● ABOUT THIS EXERCISE:
Records follow. Copy every line with "step".

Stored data

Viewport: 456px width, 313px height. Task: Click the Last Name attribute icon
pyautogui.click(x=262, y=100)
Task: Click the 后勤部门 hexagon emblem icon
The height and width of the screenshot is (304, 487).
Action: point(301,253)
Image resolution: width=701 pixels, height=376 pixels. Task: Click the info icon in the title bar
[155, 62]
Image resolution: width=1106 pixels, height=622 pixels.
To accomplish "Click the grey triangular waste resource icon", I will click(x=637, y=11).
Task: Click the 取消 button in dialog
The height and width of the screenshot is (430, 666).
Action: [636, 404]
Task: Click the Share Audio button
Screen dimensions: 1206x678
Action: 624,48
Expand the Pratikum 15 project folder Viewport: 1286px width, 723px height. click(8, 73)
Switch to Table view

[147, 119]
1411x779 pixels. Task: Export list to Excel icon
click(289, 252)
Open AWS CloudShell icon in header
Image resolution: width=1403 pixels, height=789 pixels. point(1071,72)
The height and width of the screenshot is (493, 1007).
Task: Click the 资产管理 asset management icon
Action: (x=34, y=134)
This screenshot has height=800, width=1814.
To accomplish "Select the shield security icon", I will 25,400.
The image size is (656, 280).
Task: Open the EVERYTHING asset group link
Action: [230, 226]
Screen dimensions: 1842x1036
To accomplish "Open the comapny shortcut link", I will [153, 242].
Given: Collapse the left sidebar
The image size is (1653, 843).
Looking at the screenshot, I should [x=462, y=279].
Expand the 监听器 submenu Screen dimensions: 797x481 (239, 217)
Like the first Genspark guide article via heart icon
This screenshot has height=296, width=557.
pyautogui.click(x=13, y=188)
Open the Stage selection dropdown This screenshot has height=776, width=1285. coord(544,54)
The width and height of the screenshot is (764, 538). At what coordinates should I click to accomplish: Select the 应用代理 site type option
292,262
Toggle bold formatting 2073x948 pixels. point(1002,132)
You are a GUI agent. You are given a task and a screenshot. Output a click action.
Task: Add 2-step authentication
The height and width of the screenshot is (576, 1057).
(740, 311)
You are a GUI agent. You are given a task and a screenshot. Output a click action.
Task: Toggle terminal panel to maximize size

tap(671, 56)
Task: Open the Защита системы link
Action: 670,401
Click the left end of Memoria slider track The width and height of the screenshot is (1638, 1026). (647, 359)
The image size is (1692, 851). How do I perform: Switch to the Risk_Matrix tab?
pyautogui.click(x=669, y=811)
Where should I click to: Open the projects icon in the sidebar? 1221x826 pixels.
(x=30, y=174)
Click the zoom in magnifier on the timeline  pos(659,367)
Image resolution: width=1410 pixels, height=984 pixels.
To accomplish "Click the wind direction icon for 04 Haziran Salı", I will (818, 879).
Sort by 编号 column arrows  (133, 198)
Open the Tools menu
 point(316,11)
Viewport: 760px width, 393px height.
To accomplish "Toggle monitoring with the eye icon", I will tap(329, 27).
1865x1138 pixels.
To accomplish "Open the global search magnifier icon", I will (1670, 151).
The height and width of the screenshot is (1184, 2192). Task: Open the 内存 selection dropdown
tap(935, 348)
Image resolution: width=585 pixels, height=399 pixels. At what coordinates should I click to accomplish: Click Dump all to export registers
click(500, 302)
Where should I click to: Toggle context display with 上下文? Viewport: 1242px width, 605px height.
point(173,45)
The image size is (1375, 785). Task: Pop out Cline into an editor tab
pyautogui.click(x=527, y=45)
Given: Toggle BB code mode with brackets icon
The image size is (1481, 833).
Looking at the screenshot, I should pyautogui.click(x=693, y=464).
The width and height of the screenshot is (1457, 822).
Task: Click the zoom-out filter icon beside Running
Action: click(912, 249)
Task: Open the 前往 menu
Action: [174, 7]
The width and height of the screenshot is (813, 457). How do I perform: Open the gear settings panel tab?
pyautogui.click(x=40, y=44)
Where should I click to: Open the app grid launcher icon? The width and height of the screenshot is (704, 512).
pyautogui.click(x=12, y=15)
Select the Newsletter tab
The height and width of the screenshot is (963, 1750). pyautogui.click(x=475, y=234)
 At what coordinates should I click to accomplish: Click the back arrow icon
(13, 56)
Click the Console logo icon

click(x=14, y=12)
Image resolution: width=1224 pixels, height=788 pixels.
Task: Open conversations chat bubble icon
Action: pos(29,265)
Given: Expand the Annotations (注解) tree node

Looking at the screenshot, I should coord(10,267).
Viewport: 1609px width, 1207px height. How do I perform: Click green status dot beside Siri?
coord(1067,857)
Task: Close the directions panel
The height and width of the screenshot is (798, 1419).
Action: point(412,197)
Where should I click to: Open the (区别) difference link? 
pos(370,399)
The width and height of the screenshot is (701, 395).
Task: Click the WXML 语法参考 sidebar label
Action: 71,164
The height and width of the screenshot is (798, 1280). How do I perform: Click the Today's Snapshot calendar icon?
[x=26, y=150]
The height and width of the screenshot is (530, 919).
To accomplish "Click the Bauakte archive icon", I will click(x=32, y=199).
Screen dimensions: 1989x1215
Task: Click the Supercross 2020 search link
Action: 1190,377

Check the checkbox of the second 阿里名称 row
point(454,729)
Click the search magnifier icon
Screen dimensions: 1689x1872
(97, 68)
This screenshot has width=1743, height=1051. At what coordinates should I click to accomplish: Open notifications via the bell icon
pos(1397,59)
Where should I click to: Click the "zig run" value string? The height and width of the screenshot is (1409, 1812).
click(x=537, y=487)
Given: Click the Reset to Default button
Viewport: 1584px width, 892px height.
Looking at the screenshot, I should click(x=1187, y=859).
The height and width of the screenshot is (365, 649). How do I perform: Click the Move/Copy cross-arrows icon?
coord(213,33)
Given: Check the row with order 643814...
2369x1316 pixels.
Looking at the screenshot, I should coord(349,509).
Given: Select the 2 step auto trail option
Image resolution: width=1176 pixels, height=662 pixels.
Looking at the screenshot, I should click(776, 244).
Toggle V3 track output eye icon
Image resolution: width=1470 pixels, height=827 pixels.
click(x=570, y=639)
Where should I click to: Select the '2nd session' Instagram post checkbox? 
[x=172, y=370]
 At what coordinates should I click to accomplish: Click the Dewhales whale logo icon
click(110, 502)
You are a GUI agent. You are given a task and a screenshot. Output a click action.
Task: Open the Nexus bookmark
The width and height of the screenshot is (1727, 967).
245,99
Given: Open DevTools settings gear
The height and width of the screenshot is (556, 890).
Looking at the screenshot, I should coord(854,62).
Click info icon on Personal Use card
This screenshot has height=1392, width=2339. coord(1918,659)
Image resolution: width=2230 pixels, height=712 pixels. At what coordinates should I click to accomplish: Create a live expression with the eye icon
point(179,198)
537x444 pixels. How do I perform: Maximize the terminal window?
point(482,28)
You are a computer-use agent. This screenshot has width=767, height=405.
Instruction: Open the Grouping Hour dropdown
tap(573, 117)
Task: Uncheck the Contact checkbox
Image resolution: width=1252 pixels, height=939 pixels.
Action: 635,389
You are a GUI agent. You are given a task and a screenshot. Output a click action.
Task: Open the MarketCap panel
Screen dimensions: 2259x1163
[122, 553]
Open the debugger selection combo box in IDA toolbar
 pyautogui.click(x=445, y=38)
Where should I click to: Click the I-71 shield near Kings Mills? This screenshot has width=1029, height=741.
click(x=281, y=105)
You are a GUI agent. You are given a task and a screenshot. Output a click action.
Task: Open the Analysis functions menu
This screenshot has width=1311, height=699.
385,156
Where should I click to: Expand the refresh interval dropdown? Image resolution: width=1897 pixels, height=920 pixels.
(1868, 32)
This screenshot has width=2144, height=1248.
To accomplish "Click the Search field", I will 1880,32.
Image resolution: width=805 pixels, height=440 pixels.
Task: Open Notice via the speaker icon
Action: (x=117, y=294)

● RESPONSE TO THIS TASK:
Task: Add 2-step authentication
Given: Select the 2 step auto trail option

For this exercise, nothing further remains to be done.